What TiVo didn't recognize is that the real customers for set-top boxes are cable companies, not TV watchers. Cable operators buy hundreds of thousands of boxes at a time from a small set of manufacturers, renting them to their subscribers as part of their monthly fees. Motorola and Scientific-Atlanta have long dominated that market. And for the past six months, Scientific-Atlanta, with $1.7 billion in revenue and a 31-year history of making equipment for cable operators, has been shipping more DVRs than TiVo--almost 400,000 in the most recent quarter.
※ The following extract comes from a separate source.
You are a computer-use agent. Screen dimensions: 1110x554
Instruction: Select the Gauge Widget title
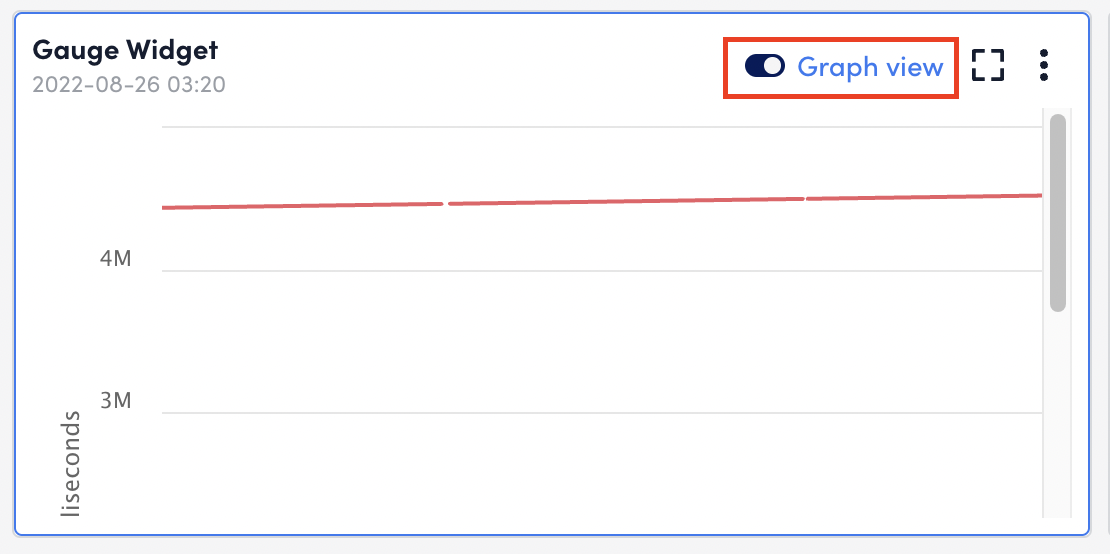point(125,50)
TiVo's software still beats the pants off Scientific-Atlanta's, which lacks a decent search function, let alone the ability to record any program featuring your favorite actor. Users have also reported some cases of Scientific-Atlanta's DVRs crashing unpredictably--a flaw you expect on your PC but not on your TV. Yet Scientific-Atlanta has out-innovated TiVo with dual tuners that let viewers watch one cable show live while recording another. (Only TiVo's DirecTV set-tops sport dual tuners.) And the price is hard to beat: While the cheapest TiVo sells for $150, cable operators pick up the entire cost of a Scientific-Atlanta box and still charge a lower monthly fee than TiVo.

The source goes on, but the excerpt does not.